Records from a dataset -
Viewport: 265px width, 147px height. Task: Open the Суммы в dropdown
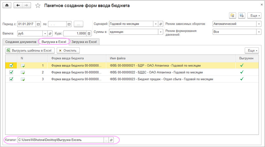click(160, 32)
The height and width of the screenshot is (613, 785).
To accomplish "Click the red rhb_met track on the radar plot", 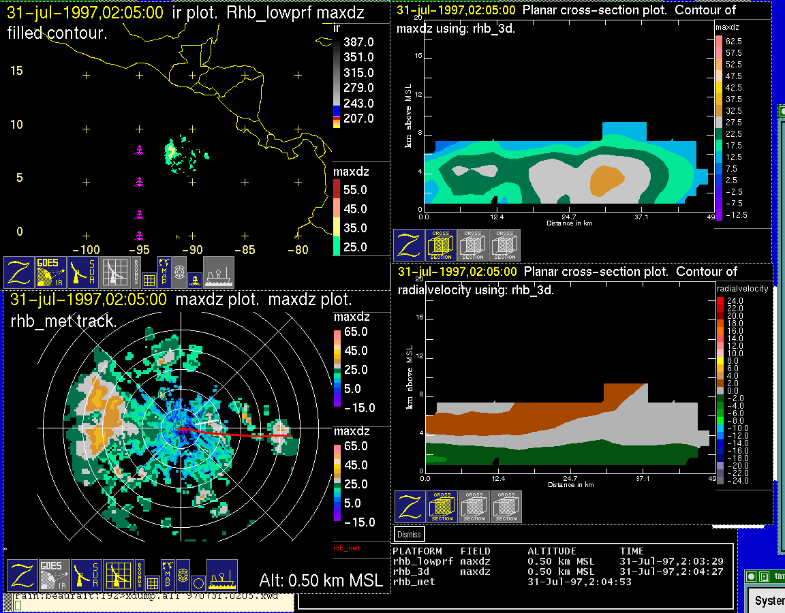I will (238, 433).
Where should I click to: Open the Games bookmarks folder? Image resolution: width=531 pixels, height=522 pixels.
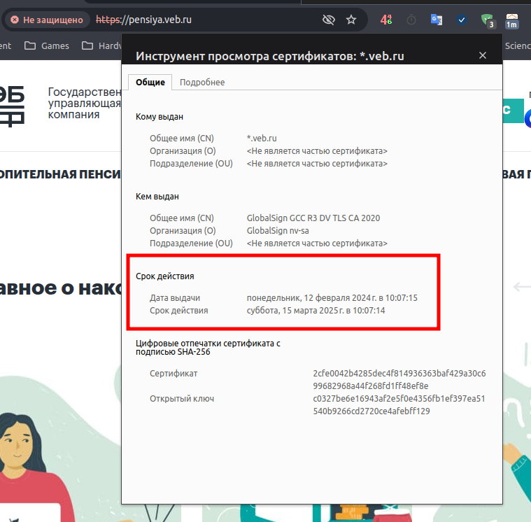pos(47,45)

What you have to do -
Word for word, restate the lines from the line containing "Where should I" through the end of the data, including the first and last of them. Pictures stay out.

Exercise answer -
Where should I click to: Open the Games bookmarks folder? Image resolution: width=531 pixels, height=522 pixels.
pos(47,45)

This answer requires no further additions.